▸ Text:
====

AIO 2021 Q2: Art Class II
Kevin Zhu27 Aug, 2021
Contest Source: AIO 2021
In order to find the minimum area rectangle, we observe that the lowest upper edge we can get must be in line with the top-most hole. Similarly, the highest bottom edge must be the bottom-most hole, the left-most right edge must be on the right-most hole, and the right-most left edge must be on the left-most hole. Hence, this problem simply becomes a problem of finding the minimum and maximum \(x\) and \(y\) coordinates, and using them to construct the sides of the rectangle. Afterwards, we can trivially calculate the area. The complexity is \(O(N)\)
#include <bits/stdc++.h>
using namespace std;
#define MAXN 100005
int main () {
freopen("artin.txt", "r", stdin);
freopen("artout.txt", "w", stdout);
int N;
cin >> N;
// the edges of our rectangle
int u = 0;
int d = INT_MAX;
int l = INT_MAX;
int r = 0;
// find the min and max of the x and y coordinates separately
for (int i = 0; i < N; i++) {
int x, y;
cin >> x >> y;
u = max(u, y);
d = min(d, y);
l = min(l, x);
r = max(r, x);
}
// u,d,l,r now define the four sides of our rectangle
// print out the area
int area = (r - l) * (u - d);
printf("%d\n", area);
}

====

▸ Supplied records:
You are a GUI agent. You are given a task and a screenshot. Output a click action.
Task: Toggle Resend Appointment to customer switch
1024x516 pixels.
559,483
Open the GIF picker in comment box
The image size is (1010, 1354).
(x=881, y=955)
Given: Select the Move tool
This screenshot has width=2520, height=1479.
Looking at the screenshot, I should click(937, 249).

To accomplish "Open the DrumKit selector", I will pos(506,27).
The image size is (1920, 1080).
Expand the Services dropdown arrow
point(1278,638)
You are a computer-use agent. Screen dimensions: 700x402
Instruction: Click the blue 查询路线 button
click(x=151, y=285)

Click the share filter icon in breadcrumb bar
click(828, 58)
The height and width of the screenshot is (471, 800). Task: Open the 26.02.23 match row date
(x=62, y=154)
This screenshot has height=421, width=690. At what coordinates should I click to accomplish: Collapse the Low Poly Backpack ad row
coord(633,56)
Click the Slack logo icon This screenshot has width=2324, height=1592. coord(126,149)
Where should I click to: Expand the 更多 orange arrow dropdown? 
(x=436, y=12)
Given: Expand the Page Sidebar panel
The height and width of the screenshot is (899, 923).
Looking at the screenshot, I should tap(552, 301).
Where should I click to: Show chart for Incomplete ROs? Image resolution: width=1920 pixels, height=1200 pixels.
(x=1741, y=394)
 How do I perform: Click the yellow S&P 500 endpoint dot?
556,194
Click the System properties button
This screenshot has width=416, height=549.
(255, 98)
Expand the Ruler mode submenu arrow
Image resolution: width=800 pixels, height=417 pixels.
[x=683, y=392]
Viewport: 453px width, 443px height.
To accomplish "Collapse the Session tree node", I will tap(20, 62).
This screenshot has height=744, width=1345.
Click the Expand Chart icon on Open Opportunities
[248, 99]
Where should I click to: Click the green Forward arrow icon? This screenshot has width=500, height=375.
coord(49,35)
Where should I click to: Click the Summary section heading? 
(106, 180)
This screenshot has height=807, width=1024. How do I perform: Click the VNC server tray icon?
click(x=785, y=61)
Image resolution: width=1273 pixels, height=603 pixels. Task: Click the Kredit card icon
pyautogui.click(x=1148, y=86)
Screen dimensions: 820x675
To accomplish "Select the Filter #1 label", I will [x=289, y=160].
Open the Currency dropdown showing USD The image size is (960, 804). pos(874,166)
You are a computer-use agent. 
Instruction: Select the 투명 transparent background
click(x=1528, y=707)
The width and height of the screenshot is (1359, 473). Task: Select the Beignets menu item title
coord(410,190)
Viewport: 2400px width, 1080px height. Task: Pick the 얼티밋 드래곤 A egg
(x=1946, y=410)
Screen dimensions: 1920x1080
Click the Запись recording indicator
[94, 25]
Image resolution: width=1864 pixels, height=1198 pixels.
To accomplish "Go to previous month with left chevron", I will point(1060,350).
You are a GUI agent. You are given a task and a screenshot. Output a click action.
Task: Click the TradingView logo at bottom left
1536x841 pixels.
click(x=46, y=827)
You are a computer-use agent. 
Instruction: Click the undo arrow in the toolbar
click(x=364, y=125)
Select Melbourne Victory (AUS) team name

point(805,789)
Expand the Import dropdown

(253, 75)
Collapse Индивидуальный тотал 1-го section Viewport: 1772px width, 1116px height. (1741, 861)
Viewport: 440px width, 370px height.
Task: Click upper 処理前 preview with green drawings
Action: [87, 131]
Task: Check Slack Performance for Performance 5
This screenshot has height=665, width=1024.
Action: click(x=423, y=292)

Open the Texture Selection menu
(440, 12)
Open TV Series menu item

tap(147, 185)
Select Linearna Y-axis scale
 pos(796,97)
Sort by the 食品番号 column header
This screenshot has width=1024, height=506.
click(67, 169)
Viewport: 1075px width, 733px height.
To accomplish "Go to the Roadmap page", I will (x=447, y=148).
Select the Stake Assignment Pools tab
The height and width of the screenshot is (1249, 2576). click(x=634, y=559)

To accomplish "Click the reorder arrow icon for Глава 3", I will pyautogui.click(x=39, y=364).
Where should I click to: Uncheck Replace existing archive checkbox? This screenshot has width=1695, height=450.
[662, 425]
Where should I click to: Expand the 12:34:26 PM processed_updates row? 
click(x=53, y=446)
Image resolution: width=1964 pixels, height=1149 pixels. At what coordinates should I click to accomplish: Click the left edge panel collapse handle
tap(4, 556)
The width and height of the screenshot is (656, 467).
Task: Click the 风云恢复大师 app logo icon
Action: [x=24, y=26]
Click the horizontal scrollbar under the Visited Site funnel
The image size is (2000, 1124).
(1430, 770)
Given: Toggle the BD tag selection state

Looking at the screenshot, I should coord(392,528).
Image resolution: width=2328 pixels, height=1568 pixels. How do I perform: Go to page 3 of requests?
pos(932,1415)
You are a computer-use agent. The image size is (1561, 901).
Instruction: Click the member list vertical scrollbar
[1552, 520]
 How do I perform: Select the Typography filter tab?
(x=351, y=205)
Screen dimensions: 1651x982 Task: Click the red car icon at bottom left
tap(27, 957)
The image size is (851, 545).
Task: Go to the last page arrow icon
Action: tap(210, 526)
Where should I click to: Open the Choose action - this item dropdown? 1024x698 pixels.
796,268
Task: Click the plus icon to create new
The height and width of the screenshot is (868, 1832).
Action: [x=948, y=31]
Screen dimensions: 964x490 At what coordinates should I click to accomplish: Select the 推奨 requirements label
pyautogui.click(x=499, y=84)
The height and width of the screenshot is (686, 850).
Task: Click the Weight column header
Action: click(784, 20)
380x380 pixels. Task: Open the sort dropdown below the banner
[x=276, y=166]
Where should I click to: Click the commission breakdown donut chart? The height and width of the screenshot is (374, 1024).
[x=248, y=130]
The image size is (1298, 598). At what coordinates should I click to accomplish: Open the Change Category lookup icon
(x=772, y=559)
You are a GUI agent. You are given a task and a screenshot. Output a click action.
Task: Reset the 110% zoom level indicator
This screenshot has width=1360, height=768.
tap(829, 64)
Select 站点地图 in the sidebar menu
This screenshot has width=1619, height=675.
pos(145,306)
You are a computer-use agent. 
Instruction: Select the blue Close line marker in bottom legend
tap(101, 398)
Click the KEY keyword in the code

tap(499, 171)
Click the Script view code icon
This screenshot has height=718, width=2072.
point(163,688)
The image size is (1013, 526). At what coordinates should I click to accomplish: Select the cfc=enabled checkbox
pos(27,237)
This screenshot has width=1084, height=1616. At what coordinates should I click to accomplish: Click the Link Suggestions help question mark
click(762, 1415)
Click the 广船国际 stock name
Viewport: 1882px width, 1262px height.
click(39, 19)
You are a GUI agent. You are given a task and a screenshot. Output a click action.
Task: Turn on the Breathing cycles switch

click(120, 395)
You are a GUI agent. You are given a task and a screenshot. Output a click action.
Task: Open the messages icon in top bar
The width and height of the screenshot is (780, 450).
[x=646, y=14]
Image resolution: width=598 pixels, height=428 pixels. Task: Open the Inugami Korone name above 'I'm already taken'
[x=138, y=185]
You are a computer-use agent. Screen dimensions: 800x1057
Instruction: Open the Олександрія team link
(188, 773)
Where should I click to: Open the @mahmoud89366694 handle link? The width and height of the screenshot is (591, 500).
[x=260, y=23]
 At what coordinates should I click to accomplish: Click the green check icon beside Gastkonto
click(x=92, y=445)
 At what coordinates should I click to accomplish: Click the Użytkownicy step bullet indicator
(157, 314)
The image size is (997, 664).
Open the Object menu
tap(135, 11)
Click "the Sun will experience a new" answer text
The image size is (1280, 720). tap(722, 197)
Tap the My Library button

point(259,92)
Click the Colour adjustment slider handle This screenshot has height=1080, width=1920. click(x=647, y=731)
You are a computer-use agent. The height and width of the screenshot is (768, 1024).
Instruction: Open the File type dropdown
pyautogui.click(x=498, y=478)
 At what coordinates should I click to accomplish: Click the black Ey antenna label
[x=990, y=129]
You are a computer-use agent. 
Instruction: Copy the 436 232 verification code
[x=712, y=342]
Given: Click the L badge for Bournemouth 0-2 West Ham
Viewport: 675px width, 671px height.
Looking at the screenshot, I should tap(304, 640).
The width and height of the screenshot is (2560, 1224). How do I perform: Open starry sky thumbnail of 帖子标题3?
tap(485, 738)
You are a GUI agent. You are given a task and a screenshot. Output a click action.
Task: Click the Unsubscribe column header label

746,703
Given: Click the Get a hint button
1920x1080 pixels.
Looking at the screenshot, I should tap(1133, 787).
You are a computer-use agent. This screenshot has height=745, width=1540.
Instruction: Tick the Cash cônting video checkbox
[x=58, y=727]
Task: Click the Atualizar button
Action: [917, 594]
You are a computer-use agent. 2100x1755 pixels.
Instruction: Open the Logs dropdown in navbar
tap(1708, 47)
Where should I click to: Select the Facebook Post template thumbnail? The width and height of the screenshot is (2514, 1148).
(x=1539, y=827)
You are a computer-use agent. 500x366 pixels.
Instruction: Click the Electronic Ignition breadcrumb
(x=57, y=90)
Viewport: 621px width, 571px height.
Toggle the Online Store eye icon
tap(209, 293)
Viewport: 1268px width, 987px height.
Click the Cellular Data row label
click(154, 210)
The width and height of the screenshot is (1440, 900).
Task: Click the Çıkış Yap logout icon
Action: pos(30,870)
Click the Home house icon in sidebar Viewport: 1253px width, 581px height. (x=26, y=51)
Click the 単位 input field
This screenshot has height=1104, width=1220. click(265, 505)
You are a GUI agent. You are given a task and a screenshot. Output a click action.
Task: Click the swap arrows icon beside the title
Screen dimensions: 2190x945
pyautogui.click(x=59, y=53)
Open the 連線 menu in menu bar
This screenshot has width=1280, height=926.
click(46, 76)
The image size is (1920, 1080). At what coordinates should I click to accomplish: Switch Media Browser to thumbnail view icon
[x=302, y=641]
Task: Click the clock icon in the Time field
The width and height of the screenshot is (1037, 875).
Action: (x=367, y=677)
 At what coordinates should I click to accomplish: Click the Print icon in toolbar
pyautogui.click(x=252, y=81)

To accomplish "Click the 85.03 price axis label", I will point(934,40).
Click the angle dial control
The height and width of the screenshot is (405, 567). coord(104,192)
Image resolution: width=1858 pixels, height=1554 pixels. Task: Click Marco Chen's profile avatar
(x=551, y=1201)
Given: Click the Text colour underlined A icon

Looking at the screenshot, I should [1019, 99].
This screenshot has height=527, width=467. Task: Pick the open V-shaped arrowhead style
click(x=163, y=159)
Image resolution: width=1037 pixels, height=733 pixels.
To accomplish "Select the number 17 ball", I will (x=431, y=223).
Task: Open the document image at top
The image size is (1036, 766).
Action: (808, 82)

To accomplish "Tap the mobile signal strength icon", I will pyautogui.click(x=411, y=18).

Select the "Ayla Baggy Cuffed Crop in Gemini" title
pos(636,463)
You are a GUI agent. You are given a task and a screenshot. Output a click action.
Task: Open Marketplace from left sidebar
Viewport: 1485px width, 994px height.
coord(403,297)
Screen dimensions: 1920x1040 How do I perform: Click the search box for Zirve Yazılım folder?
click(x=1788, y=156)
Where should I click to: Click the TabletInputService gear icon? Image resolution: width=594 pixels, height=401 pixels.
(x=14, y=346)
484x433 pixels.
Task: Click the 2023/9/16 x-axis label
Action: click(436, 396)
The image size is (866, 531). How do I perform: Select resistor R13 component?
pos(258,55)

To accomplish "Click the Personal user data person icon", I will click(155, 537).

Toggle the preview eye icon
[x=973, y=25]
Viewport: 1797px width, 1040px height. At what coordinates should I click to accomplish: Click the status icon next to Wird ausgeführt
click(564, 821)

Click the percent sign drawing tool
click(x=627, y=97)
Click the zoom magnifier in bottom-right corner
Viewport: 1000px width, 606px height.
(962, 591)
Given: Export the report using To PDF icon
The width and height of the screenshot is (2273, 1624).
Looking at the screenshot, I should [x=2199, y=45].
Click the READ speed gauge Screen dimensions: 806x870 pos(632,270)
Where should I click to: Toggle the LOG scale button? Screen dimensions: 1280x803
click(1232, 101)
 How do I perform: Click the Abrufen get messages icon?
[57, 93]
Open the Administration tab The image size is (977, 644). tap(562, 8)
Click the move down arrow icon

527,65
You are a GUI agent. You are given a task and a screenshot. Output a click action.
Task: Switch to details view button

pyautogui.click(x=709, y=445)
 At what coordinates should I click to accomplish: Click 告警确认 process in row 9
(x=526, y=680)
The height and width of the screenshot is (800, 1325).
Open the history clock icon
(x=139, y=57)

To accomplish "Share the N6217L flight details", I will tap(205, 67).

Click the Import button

====

▸ Required work:
• A. Decide whether each statement agrees with the Art Class II solution, answering yes or no and quoting the deciding words: (i) the program reads its input from a file named artin.txt; (ii) the variable d is initialized to 0; (iii) the lowest upper edge must line up with the bottom-most hole.
• B. Reproduce the part of the Art Class II solution starting at "AIO 2021 Q2: Art" and ending at "complexity is \(O(N)\)".
The entries can be set aside; nothing asked here depends on them.

▸ The solutions:
• A.
(i) Yes: "freopen("artin.txt", "r", stdin);"
(ii) No: "int d = INT_MAX;"
(iii) No: "the lowest upper edge we can get must be in line with the top-most hole"

• B.
AIO 2021 Q2: Art Class II
Kevin Zhu27 Aug, 2021
Contest Source: AIO 2021
In order to find the minimum area rectangle, we observe that the lowest upper edge we can get must be in line with the top-most hole. Similarly, the highest bottom edge must be the bottom-most hole, the left-most right edge must be on the right-most hole, and the right-most left edge must be on the left-most hole. Hence, this problem simply becomes a problem of finding the minimum and maximum \(x\) and \(y\) coordinates, and using them to construct the sides of the rectangle. Afterwards, we can trivially calculate the area. The complexity is \(O(N)\)